YOU HEARD IT HERE
It's unclear how many Republicans will jump into the race for governor of California, but a lot of people are looking. No one Washington seriously expects former Rep. Jack Kemp to enter the race, however.
"He hasn't shown an interest to run for anything in his entire career other than from defensive linemen and for his safe House seat," says a Washington insider, who knows Kemp. "He wouldn't run for a leadership post in the House when the party needed him. He wouldn't run for Senator in New York or California, when the party needed him. Why do people think he'd run for governor?"
Another name being floated is that of radio talk show host Michael Reagan. A rookie of sorts, Reagan would energize the conservative base that has been looking for a candidate more in line ideologically than the moderate Ah-nold, and more appealing than Rep. Darrell Issa.
Before leaving town for the summer recess, members of both House caucuses receive binders full of talking points and issue briefings for use during public appearances during their time back home -- but the briefing books House Democrats were sent home with turn out to be mighty slim. Whereas Republicans were sent off to tout the work and achievements of this session, Democrats were instructed to complain about the Bush Administration's prescription drug plan, the war on terrorism, and unemployment and the weak economy.
"Don't see how those issues help us," says a Democratic member from a Southern state. "The economy is looking better, we didn't have a prescription drug plan and the Republicans did, and we just took out Saddam's kids. This is all pretty weak stuff."
House Democrats complained that there was nothing for them to tout back home, no real Democratic alternatives, no new ideas. "We've got nothing, and we've had nothing for a couple of sessions now," says a House Democratic leadership staffer. "When Gingrich and those guys were backbenchers, they were always pushing ideas, even if they didn't have a chance since we were in control. Now that we're back there, we don't have anything. At some point, something has to give."
CATCHING A BREAK
According to Democratic National Committee staffers in Washington, the DNC has failed to raise the $50 million it says it needs to pull of its national convention in Boston next year.
"We're down; we're not getting the corporate backing we did for Los Angeles three years ago," says a DNC staffer, who puts their total take thus at about $30 million.

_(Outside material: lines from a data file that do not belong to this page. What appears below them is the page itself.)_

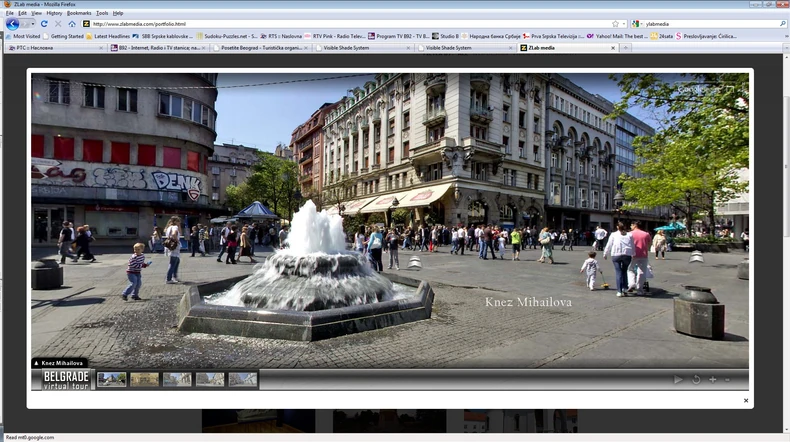Expand the Knez Mihailova title arrow

[37, 363]
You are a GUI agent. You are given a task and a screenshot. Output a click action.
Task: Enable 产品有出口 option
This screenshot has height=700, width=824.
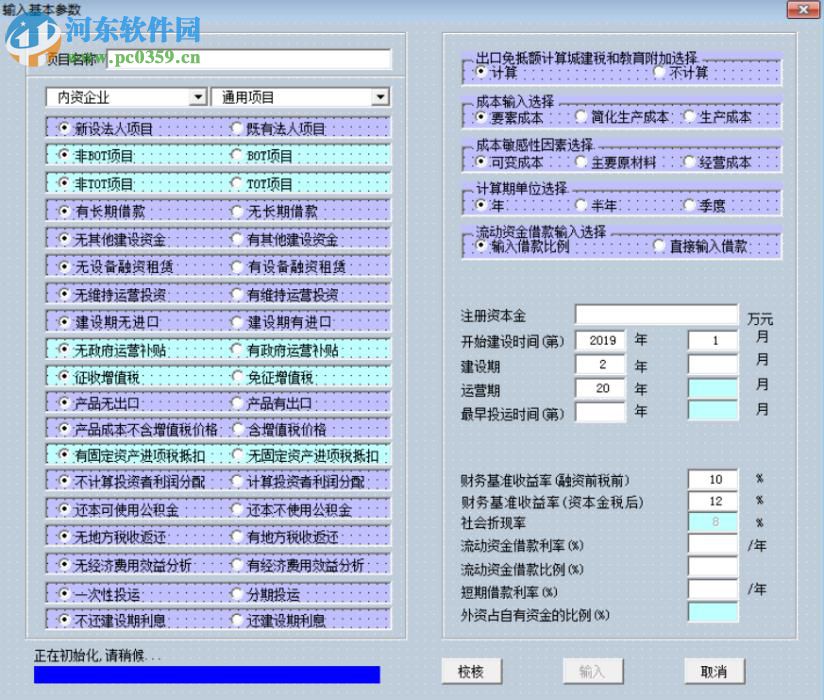tap(236, 403)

DNC boss Terry McAuliffe shouldn't feel too badly, though. Those numbers mirror just about all Democratic fundraising -- House, Senate, presidential, party -- when compared to Republicans. The GOP has outraised the Dems in just about every area, including the national party coffers. Already the Republican Party has raised $60 million of the $65 million it is seeking for its convention in New York next year.
Part of the problem for the Democrats was the soft-money ban imposed by the McCain-Feingold campaign finance law and enforced by the Federal Election Commission. The Dems are so dependent on the soft money for anything they do, it was killing them in preparing for Boston, especially since their biggest benefactor in all things political, organized labor, was hamstrung on floating big bucks for the convention.
But Democrats caught a break last week when the FEC reversed itself and said that soft money was allowable for convention donations. Its reasoning in part is that corporate and union donations for conventions are made not for overtly political reasons, but to market the entities that contribute. "The FEC ruling should help us a lot," says the DNC source. "But the concern now is will we be robbing Peter to serve Paul. If we take money for the convention, that is money that could have been used for campaigns. The unions don't have bottomless wallets. At least their members don't."
The poor fundraising for the convention is also putting an unwanted spotlight on one of McAuliffe's pet projects, an updating of the DNC's antiquated donor database system. Two years ago, McAuliffe was claiming an updated database with tens of millions of new small donors who would put the party on par with the GOP's successful small donor program.
As it turns out, McAuliffe's lists have been a disaster. The party remains far behind the GOP's donor pool, which is what continues to give Republicans hope that their grassroots programs will again help them pull off victories in the fall of 2004.